■ Required action ■
Your task is to write out exactly the lines of the listing below, from the first down to the line that holds "You are a computer-use".

○ ○ ○

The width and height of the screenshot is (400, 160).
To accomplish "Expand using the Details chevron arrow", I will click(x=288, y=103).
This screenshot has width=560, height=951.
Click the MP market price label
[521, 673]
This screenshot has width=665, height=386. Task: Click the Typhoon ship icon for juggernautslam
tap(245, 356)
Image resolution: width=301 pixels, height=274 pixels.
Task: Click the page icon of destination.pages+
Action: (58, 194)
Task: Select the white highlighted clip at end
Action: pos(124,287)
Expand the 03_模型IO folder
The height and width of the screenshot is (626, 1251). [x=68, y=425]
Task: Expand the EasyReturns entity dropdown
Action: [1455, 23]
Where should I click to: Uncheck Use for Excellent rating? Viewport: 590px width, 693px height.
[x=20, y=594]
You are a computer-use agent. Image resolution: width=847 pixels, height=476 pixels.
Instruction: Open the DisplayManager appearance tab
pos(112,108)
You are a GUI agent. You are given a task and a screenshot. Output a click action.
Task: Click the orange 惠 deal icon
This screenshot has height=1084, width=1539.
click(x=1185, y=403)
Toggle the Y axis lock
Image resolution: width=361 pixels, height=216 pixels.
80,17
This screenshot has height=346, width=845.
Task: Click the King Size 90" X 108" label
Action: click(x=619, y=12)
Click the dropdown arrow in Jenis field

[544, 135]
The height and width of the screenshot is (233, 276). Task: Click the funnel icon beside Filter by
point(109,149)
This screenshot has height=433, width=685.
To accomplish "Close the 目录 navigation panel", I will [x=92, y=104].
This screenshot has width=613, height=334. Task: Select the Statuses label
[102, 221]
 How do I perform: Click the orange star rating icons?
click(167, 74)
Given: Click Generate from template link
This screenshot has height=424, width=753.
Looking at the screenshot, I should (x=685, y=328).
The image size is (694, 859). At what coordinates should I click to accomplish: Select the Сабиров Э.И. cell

○ ○ ○

■ Expected answer ■
The width and height of the screenshot is (400, 160).
To accomplish "Expand using the Details chevron arrow", I will click(x=288, y=103).
This screenshot has width=560, height=951.
Click the MP market price label
[521, 673]
This screenshot has width=665, height=386. Task: Click the Typhoon ship icon for juggernautslam
tap(245, 356)
Image resolution: width=301 pixels, height=274 pixels.
Task: Click the page icon of destination.pages+
Action: (58, 194)
Task: Select the white highlighted clip at end
Action: pos(124,287)
Expand the 03_模型IO folder
The height and width of the screenshot is (626, 1251). [x=68, y=425]
Task: Expand the EasyReturns entity dropdown
Action: [1455, 23]
Where should I click to: Uncheck Use for Excellent rating? Viewport: 590px width, 693px height.
[x=20, y=594]
You are a computer-use agent. Image resolution: width=847 pixels, height=476 pixels.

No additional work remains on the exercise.